XSLT processor vendors are free to add their own private extensions to the language. The XSLT specification even specifies how they should indicate if an extension element or extension function is supported by their implementation.
In the stylesheet, certain namespaces can be specified to be XSLT extension namespaces with the xsl:extension-element-prefixes attribute on the stylesheet element. Elements in those namespaces will be processed using the extensions of the used processor.
If the stylesheet author wants to know if the processor supports a certain extension element, the function element-available() can be called with the element name as the parameter. If the processor supports this element, the function should return true.
The same information can be retrieved about extension functions using the function-available() function.
When Microsoft released Internet Explorer 5.0, it wanted to ship with it an XML parser that conformed as much as possible to all XML-related standards at that time.

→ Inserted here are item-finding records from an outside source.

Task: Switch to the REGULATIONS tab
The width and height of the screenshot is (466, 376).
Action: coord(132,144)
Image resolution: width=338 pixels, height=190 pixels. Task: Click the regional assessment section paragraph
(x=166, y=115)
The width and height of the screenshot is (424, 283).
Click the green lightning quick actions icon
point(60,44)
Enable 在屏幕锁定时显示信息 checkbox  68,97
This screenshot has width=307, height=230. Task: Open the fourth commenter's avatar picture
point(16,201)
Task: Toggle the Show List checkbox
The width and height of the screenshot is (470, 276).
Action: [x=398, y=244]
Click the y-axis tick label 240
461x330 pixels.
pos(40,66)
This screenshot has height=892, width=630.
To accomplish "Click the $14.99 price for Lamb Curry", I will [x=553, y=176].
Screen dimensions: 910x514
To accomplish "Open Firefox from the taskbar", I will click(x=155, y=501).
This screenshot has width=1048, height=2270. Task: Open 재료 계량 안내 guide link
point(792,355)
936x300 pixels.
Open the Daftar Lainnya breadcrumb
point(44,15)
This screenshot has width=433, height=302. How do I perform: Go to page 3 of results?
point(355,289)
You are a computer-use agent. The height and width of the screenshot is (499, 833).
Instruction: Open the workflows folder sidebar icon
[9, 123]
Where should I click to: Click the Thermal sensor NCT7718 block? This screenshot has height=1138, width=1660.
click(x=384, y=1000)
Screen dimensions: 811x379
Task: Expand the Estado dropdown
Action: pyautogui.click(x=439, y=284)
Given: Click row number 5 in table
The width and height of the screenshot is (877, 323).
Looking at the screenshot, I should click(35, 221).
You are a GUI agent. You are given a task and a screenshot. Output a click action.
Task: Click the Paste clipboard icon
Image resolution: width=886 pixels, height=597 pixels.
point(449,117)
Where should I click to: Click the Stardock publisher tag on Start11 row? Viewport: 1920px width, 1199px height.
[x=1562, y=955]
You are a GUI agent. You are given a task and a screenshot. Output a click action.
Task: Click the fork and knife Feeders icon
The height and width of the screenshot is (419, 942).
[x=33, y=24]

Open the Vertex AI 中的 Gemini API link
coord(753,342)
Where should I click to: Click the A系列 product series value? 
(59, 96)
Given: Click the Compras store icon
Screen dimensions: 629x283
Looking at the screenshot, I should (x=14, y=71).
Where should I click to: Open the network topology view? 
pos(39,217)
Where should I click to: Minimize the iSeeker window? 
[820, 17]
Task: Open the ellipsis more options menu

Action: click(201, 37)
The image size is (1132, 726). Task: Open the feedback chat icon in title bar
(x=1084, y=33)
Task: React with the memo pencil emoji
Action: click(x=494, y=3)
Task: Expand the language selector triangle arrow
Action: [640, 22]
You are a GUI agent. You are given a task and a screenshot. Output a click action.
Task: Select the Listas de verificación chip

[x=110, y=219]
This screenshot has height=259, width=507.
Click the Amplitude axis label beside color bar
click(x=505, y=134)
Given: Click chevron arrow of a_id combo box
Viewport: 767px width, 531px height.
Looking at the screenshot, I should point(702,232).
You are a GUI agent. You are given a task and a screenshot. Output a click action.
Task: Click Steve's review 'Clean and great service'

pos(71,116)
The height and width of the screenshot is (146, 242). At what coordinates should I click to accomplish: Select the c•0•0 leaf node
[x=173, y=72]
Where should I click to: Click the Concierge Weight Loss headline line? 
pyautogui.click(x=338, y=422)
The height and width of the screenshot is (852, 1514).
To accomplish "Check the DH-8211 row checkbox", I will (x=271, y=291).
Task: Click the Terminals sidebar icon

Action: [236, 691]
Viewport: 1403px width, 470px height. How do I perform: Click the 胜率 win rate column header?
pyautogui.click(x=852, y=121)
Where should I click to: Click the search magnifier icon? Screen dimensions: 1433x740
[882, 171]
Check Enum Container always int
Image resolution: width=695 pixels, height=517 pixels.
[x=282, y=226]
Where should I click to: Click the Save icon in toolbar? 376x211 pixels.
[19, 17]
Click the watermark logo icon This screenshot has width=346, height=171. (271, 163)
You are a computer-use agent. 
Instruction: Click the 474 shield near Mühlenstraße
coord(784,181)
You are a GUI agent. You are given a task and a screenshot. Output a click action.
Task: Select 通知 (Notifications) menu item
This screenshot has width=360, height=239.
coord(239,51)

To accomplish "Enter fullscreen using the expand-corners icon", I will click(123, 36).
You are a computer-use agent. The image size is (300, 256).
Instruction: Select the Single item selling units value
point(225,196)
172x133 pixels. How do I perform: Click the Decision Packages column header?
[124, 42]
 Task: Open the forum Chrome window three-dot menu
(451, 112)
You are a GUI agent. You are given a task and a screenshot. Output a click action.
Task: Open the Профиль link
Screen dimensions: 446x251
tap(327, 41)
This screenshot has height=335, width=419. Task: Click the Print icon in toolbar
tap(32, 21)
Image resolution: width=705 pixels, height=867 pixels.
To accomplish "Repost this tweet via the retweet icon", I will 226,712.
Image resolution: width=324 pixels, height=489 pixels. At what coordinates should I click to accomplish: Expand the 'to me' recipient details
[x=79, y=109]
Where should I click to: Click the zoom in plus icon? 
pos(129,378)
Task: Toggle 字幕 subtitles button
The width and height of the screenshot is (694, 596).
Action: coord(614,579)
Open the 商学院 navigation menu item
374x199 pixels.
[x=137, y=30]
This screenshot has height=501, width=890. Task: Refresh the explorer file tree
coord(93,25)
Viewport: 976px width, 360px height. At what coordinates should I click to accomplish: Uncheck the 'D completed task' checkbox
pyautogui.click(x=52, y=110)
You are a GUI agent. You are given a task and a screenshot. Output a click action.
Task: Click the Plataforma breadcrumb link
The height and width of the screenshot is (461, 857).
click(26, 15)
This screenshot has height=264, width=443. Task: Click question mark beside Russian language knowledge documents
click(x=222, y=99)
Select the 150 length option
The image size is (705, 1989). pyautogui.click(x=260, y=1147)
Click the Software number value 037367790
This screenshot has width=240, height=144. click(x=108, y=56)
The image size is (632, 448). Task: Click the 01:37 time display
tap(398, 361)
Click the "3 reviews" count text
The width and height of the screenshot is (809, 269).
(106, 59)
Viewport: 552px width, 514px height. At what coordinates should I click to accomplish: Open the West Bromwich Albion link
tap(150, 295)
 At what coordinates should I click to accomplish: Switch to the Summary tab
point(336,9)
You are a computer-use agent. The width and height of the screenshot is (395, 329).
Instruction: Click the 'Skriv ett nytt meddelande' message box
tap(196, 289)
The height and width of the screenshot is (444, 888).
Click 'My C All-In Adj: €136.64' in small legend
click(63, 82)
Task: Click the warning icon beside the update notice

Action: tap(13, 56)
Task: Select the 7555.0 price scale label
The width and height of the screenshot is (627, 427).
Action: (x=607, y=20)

XSLT was at that time still a part of the XSL working draft. The XSLT support in IE5 is based on the transformations chapter in the working draft of December 1998. They did quite a good job, but the specification moved on, split itself in two, and by now the MSXML implementation is a very weak and non-compliant version of the now final recommendation of XSLT 1.0. This IE5 implementation of MSXML is version 2.0.
Microsoft has announced that they will support the full specification in a next release. When this book is available, at least a developer's preview is available (called MSXML 2.6). This preview implements the standards much better, but still a lot remains to be done. More information can be found from http://msdn.microsoft.com/downloads/webtechnology/xml/msxml.asp.
The new implementation will support both the W3C XSLT 1.0 recommendation as well as the MSXML 2.0 implementation. Which implementation is used depends on the namespace of the stylesheet elements. The MSXML 2.0 implementation uses the namespace:
In Appendix D, you can see for each element if it is supported in IE5 (the MSXML 2.0 library). Here we will try to give you a notion of what is unsupported, what is ill-supported and what works fine.
MSXML 2.0 does a good job on:
q literal elements and attributes.
q the element element, the attribute element, the comment element.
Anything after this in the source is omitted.